| HN Mirror

Y	Hacker News new \| ask \| show \| jobs


	by firefly2000 111 days ago
	Are there plans to elucidate implicit GC costs as well?

1 comments

jonasn 111 days ago

Great question! I actually just touched on this in another thread that went up right around the same time you asked this. It is clearly the next big frontier!

The short answer is: It's something I'm actively thinking about, but instrumenting micro-level events (like ZGC's load barriers or G1's write barriers) directly inside application threads without destroying throughput (or creating observer effects invalidating the measurements) is incredibly difficult.

link

magicalhippo 110 days ago

> instrumenting micro-level events (like ZGC's load barriers or G1's write barriers) directly inside application threads without destroying throughput (or creating observer effects invalidating the measurements) is incredibly difficult

I've used a sampling profiler with success to find lock contention in heavily multithreaded code, but I guess there are some details that makes it not viable for this?

link

firefly2000 111 days ago

Do you think it can be done by adjusting GC aggressiveness (or even disabling it for short periods of time) and correlating it with execution time?

link

jonasn 111 days ago

That is spot on. Effectively disabling GC to establish a baseline is exactly the methodology used in the Blackburn & Hosking paper [1] I referenced.

In general, for a production JVM like HotSpot, the implicit cost comes largely from the barriers (instructions baked directly into the application code).

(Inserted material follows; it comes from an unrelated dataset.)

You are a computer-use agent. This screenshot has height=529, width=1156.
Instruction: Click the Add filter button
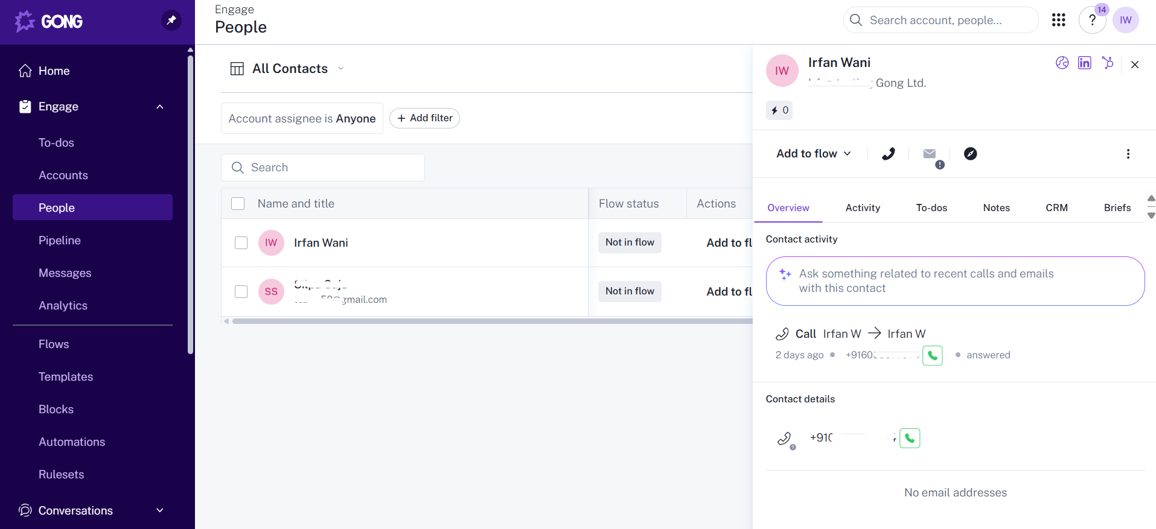click(x=424, y=118)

So even if we disable GC cycles, those barriers are still executing.

If we were to remove barriers during execution, maintaining correctness becomes the bottleneck. We would need a way to ensure we don't mark a live (reachable) object as dead the moment we re-enable the collector.

[1] https://dl.acm.org/doi/pdf/10.1145/1029873.1029891

link

babol 110 days ago

Would running an application with chosen GC, subtracting GC time reported by methods You introduced, and then comparing with Epsilong-based run be a good estimate of barrier overhead ?

Thank you for the well written article!

link

jonasn 110 days ago

That is a creative idea, but unfortunately, Epsilon changes the execution profile too much to act as a clean baseline for barrier costs.

One huge issue is spatial locality. Epsilon never reclaims, whereas other GCs reclaim and reuse memory blocks. This means their L2/L3 cache hit rates will be fundamentally different.

If you compare them, the delta wouldn't just be the barrier overhead; it would be the barrier overhead mixed with completely different CPU cache behaviors, memory layout etc. The GC is a complex feedback loop, so results from Epsilon are rarely directly transferable to a "real" system.

link